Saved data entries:
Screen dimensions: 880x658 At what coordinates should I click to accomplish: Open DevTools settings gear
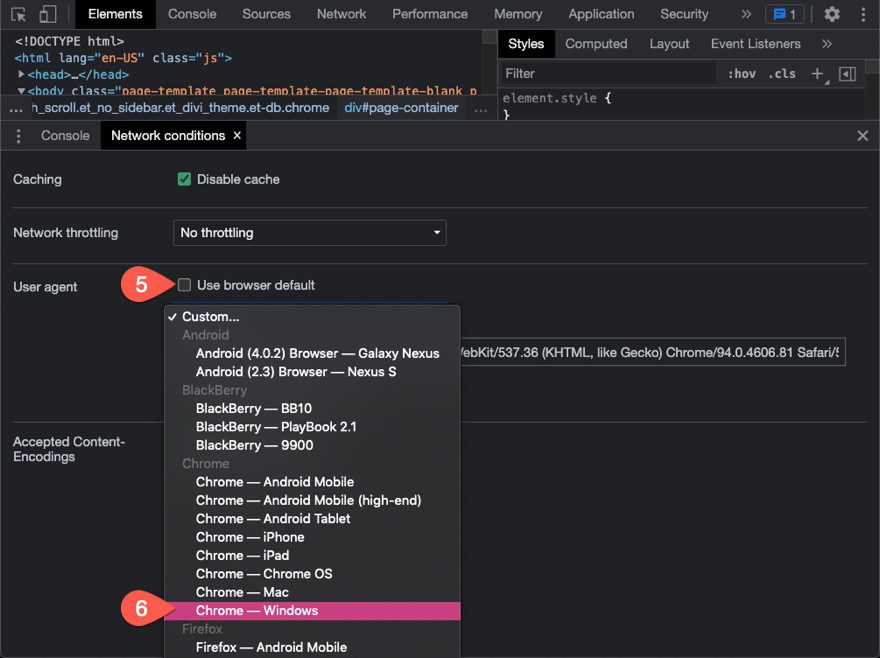click(x=832, y=15)
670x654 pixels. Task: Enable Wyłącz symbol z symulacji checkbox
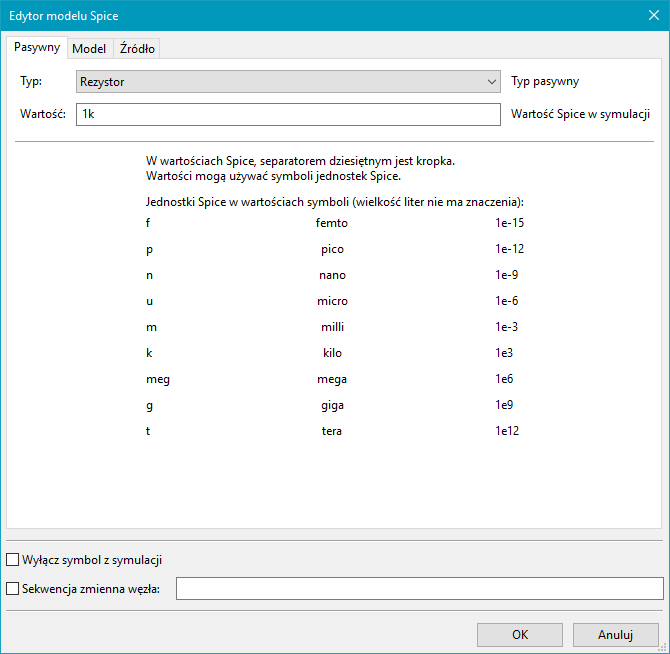(13, 560)
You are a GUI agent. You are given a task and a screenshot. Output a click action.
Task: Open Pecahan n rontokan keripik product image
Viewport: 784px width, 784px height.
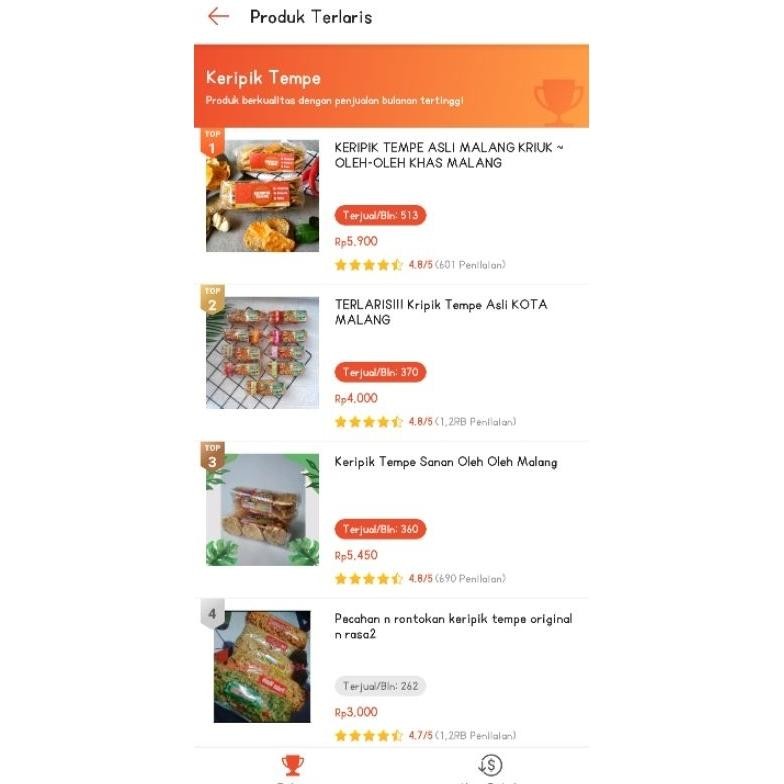[x=263, y=667]
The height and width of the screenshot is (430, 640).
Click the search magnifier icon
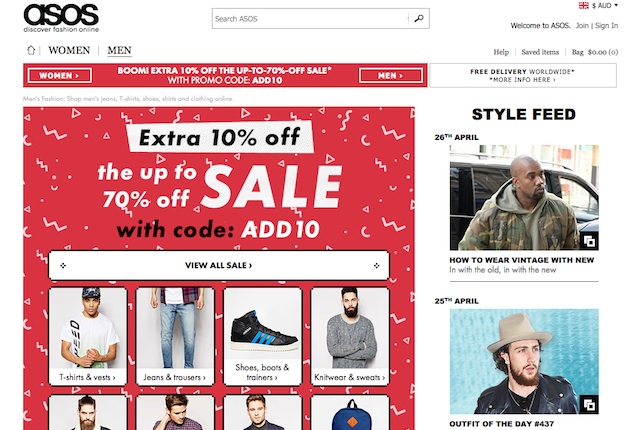(x=419, y=18)
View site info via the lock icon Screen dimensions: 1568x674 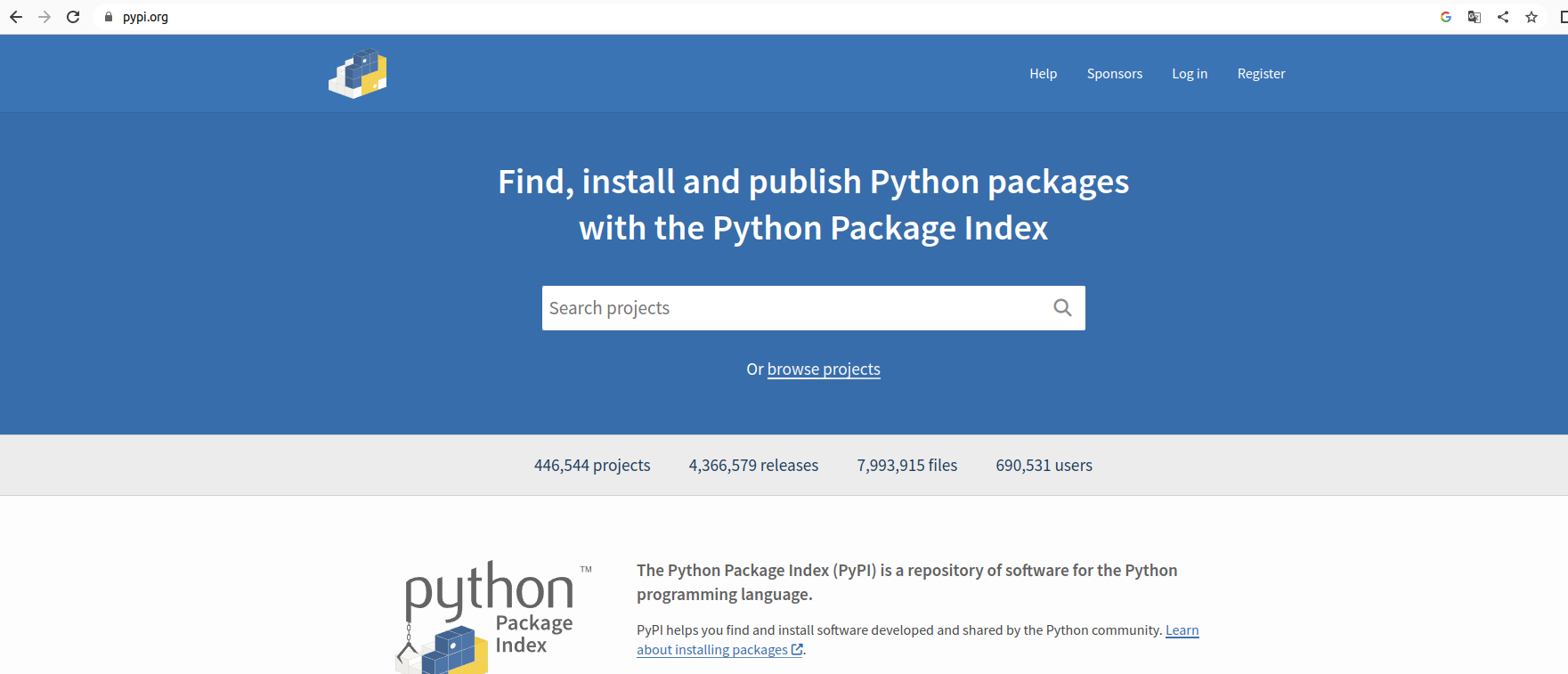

YOUR GOAL:
All lines in the records above with "screenshot" need to be found and copied.

WORKED SOLUTION:
You are a GUI agent. You are given a task and a screenshot. Output a click action.
The height and width of the screenshot is (430, 640).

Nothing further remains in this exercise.